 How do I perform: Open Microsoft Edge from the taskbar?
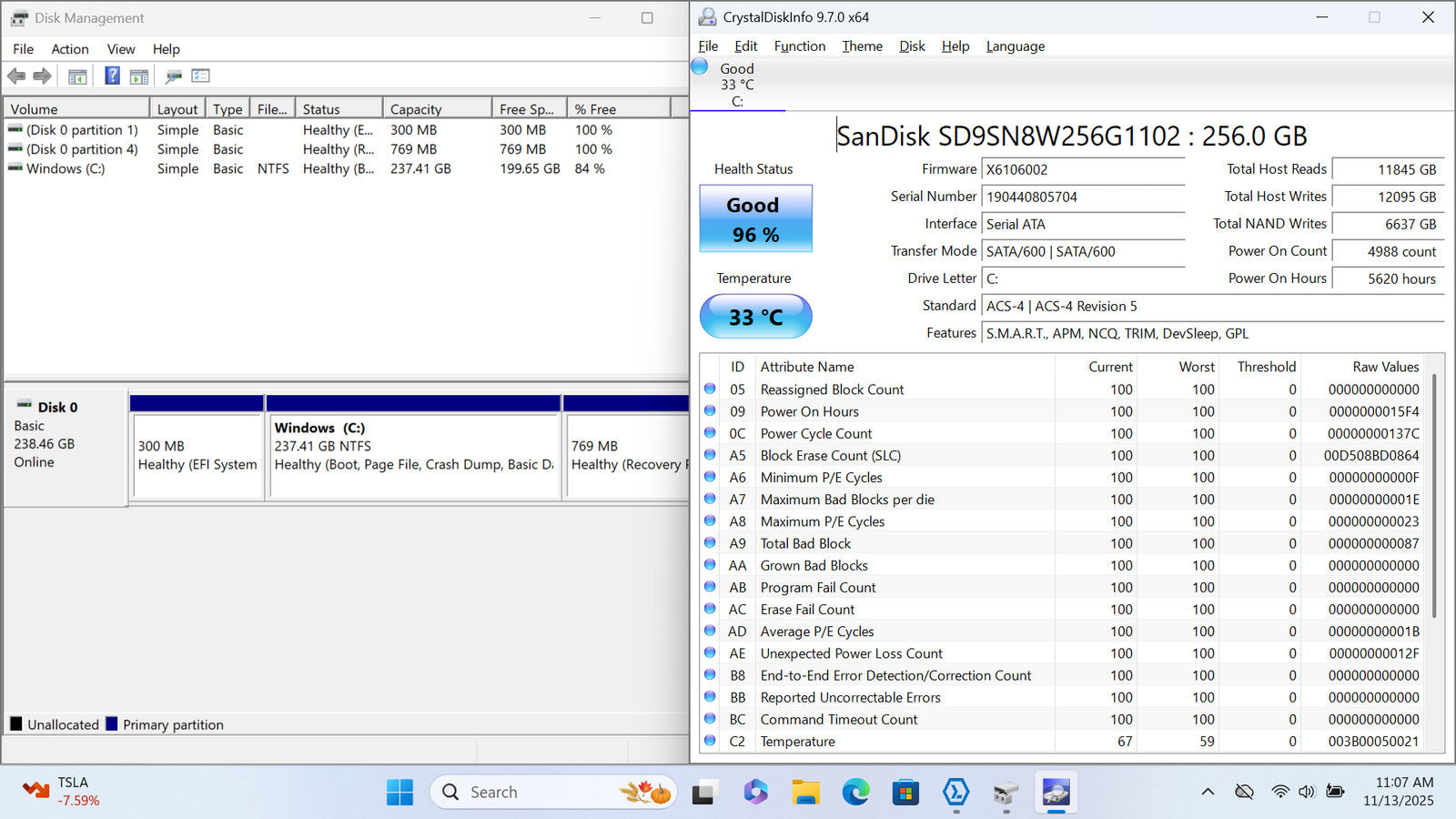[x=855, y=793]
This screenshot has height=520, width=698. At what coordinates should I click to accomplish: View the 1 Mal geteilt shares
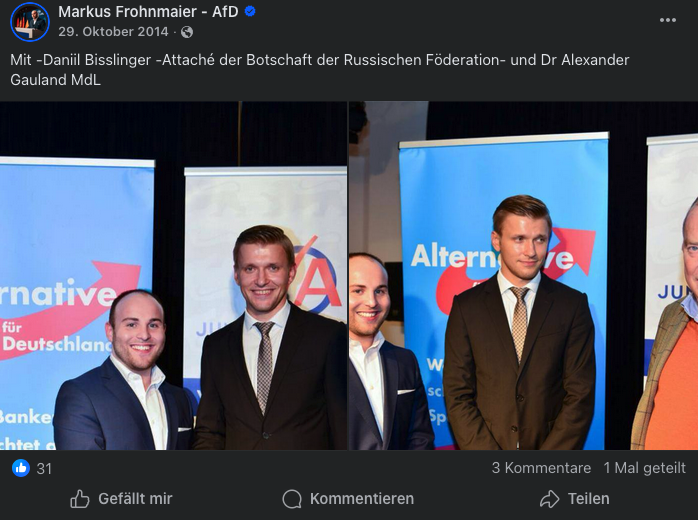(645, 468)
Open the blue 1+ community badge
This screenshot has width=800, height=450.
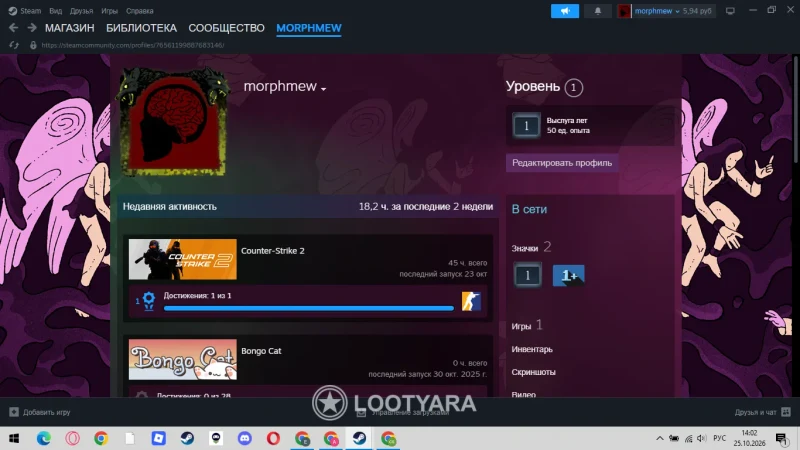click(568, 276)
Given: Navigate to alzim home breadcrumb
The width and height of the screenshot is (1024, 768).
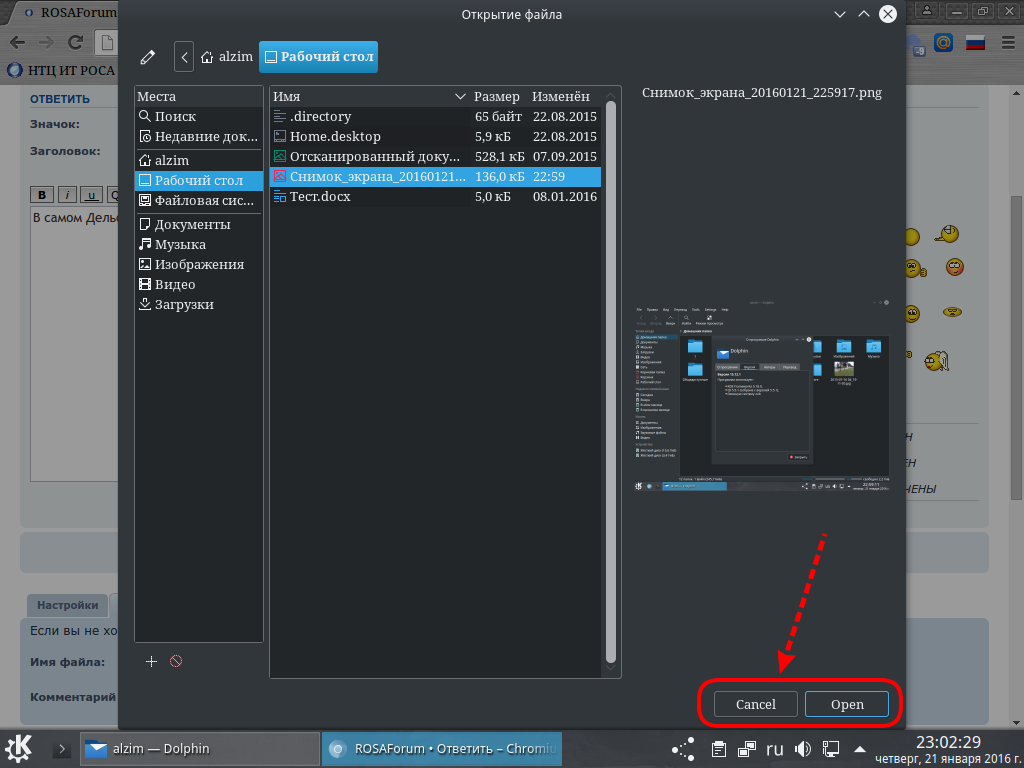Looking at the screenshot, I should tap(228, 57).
━━━━━━━━━━
**EXERCISE GOAL:** The records above should be reproduced exactly, with no pictures included.

**ANSWER TO THIS EXERCISE:**
 How do I perform: Open Microsoft Edge from the taskbar?
[x=855, y=793]
This screenshot has height=520, width=698. At what coordinates should I click to accomplish: View the 1 Mal geteilt shares
(645, 468)
Open the blue 1+ community badge
This screenshot has width=800, height=450.
click(568, 276)
Given: Navigate to alzim home breadcrumb
The width and height of the screenshot is (1024, 768).
Looking at the screenshot, I should tap(228, 57).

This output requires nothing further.